Dans son argumentaire au sujet de la troisième idée reçue, intitulée « les tablettes et les Smartphones détrônent l’ordinateur », le cabinet de conseil montre qu’alors que 97% des utilisateurs interrogés affirment utiliser celui-ci pour effectuer des achats en ligne, ils ne sont que 28% à prétendre utiliser leur tablette ou leur Smartphone.

On peut en déduire deux choses : d’une part que les deux appareils ne sont pas mutuellement exclusifs puisqu’il y a forcément un grand nombre d’utilisateurs de mobiles et Smartphones qui ont dû répondre également oui à la case dédiée à l’ordinateur, au vu des réponses en. Dans un sens, ceci n’a rien d’étonnant et nous renvoie à notre remarque sur les journalistes et les blogueurs du Mobile World Congress de tout à l’heure. D’autre part, la deuxième constatation que nous pouvons faire est bien sûr que l’ordinateur reste le canal privilégié. Le responsable digital se trouve donc confronté à une complexification supplémentaire de son environnement. Il ne doit pas remplacer un canal par un autre, il peut encore moins faire l’impasse sur le nouveau canal qui vient de se révéler, mais il doit bien gérer la complexité et l’interaction entre ces deux canaux qui sont plus que concomitants, mais bien complémentaires.

La baisse des ventes d’ordinateurs est également à rapporter à l’attentisme des utilisateurs en 2012, face à la sortie imminente de Windows 8 en fin d’année, sortie hélas peu spectaculaire en termes de ventes, ce qui n’a pas dopé les ventes de matériels comme le célèbre concepteur de logiciels l’escomptait. Il est fort à parier que Windows 9 sortira plus tôt que prévu (courant 2013 au lieu de 2014) comme le laissent croire bon nombre de rumeurs sur la toile en début 2013.

Il est donc prématuré de jeter votre site Web, mais non d’en faire une version mobile, et peut-être même une version pour tablette, qui ressort dans les statistiques de sites Web (« site-centric » dans le jargon du Web marketing). Nous en reparlerons un peu plus loin.

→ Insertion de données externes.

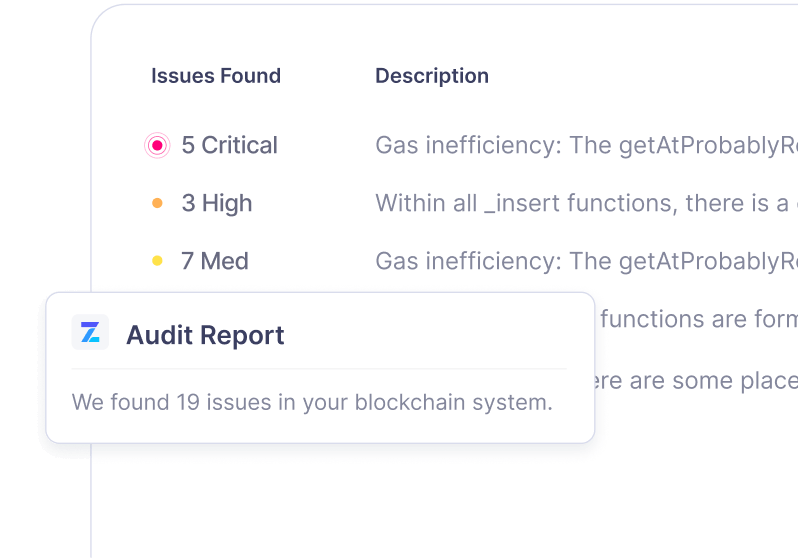Sort by Issues Found column header

[216, 76]
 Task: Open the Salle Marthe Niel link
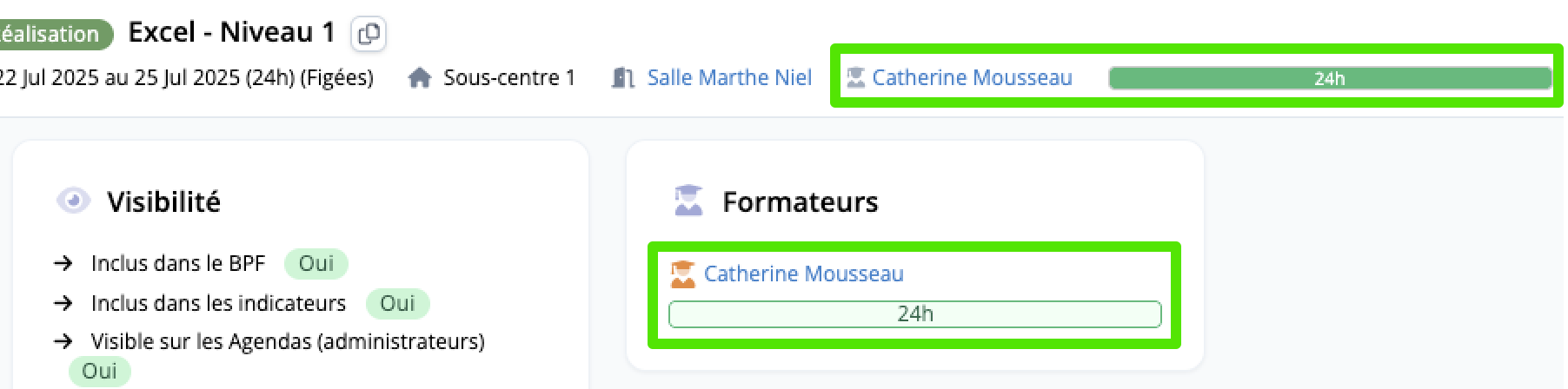[x=729, y=78]
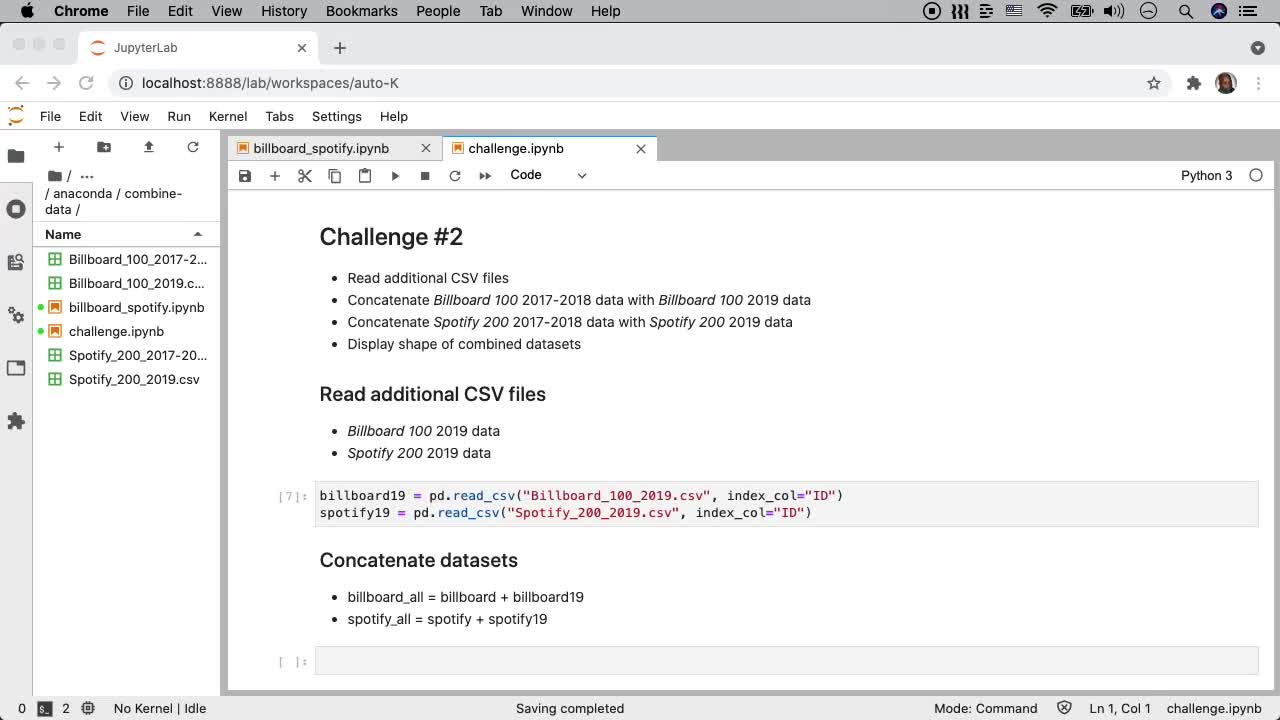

Et les réseaux sociaux dans tout ça ?

Que n’a-t-on pas entendu ces dernières années : le contenu était mort, les réseaux sociaux avaient remplacé, paraît-il, le fond par la forme, le signifiant par les échanges. S’il y a beaucoup de « cyber babillage » sur le Web, il serait difficile de le nier et nous l’avons déjà évoqué à maintes reprises – le contenu n’a pas pour autant disparu du Web, et les blogs et sites Web encore moins, même si l’audience des blogs est globalement en baisse. Chacun de ces supports a trouvé sa place dans le paysage numérique et les réseaux sociaux, au cœur du partage, eux aussi. Pas de remplacement non plus à prévoir de votre site Web par Facebook, par exemple, nous avons déjà traité de ce sujet dans notre ouvrage précédent, Les médias sociaux expliqués à mon boss . .Les sites web n’ont bien sûr pas disparu, mais ils sont devenus plus sociaux ! La fonction sociale a été, de plus en plus intégrée, à l’instar de ce que Yann Gourvennec a démontré lors de sa présentation à la convention des utilisateurs EZPublish à Cologne en mars 2013.

Le Web n’est donc pas mort, vive le Web ! Il est juste en train d’évoluer, pas toujours dans le sens de la simplicité d’ailleurs, mais tout cela est passionnant et bouillonne d’innovation. Le Web est même de plus en plus le véhicule universel des données et des échanges mondiaux, culturels, personnels et commerciaux, échanges qui prennent de plus en plus de formes variées grâce à lui.